Senin 29 Feb 2016 14:51 WIB

DPR Diminta Tanggung Jawab Jika APBN Jebol

Rep: Satria Kartika Yudha/ Red: Nur Aini
Gedung DPR, ilustrasi
Gedung DPR, ilustrasi

EKBIS.CO, JAKARTA -- Direktur Eksekutif Center for Indonesia Taxation Anlysis (CITA) Yustinus Praswoto menyesali sikap DPR yang menunda pembahasan Rancangan Undang-Undang (RUU) Pengampunan Pajak. Sebab, penundaan ini akan memengaruhi kinerja APBN 2016.

"DPR harus ikut bertanggung jawab kalau nanti APBN jebol," kata Yustinus, Senin (29/2).

Dengan ditundanya pembahasan RUU Pengampunan Pajak, ada kemungkinan program pengampunan pajak baru bisa diterapkan pada semester II 2016. Bagi Yustinus, program pengampunan pajak tidak akan bisa berjalan efektif untuk menambah penerimaan negara kalau baru dijalankan pada semester kedua.

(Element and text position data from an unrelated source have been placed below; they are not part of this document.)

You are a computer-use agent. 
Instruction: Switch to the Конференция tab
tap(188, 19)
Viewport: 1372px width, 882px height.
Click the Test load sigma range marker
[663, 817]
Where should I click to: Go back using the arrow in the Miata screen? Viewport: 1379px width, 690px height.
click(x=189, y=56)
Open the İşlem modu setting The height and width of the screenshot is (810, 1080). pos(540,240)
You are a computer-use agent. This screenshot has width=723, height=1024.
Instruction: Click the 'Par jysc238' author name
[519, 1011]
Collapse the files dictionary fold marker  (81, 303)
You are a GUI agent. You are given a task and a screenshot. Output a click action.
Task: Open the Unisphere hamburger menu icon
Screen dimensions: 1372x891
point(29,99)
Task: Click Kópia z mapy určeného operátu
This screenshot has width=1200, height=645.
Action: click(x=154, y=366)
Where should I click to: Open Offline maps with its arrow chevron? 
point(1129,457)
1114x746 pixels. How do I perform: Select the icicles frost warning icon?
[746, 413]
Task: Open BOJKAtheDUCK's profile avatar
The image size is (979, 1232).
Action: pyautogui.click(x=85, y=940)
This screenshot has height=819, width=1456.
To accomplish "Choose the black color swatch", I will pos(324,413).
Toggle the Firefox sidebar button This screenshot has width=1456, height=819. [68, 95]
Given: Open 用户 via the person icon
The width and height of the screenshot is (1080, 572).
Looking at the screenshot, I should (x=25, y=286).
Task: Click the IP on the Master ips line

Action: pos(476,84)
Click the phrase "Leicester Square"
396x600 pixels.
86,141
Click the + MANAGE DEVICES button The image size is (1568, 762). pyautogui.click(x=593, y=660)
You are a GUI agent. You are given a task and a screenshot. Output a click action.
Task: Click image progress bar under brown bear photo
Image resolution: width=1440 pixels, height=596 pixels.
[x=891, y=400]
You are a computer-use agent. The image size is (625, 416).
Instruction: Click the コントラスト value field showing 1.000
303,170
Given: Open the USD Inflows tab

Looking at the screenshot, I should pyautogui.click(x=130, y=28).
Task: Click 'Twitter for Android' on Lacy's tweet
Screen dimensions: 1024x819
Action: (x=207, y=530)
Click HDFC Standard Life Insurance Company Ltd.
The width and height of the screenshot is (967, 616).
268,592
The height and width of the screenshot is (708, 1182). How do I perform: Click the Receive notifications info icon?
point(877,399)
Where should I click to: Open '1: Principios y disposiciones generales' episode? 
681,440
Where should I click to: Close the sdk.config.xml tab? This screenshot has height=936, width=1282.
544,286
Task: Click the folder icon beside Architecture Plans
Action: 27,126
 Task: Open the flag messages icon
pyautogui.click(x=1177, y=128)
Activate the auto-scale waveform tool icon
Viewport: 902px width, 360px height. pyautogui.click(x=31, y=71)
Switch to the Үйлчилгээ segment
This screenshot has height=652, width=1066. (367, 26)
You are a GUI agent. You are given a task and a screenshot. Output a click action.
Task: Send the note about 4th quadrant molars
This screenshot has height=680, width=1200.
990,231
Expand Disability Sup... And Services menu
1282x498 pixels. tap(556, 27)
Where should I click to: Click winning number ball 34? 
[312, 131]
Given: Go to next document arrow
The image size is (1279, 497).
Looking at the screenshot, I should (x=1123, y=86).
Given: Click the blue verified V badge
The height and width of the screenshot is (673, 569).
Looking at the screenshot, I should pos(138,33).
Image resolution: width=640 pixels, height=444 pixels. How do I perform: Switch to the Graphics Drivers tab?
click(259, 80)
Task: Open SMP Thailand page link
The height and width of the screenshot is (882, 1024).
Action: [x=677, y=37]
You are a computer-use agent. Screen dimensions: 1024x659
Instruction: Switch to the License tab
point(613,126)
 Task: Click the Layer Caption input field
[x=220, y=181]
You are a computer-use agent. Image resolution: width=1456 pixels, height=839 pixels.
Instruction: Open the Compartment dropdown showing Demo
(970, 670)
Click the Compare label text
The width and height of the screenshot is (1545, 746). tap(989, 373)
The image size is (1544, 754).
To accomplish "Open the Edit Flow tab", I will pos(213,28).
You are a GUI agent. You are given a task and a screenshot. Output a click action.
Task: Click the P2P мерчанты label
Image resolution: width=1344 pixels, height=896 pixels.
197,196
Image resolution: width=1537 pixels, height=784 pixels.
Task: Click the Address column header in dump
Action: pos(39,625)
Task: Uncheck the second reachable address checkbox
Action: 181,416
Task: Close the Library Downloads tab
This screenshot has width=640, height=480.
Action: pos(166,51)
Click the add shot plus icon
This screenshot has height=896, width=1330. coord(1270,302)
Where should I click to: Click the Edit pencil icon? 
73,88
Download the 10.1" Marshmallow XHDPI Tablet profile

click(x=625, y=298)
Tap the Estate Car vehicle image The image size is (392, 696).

"Kalau lewat dari semester dua, alternatif pemerintah, ya memangkas belanja atau menambah utang dalam APBN Perubahan," ujar Yustinus.

Pemangkasan belanja, kata Yustinus, tentunya akan berdampak pada pertumbuhan ekonomi. Maklum, di tengah masih melemahnya perekonomian global, belanja pemerintah menjadi opsi penting untuk menstimulus pertumbuhan.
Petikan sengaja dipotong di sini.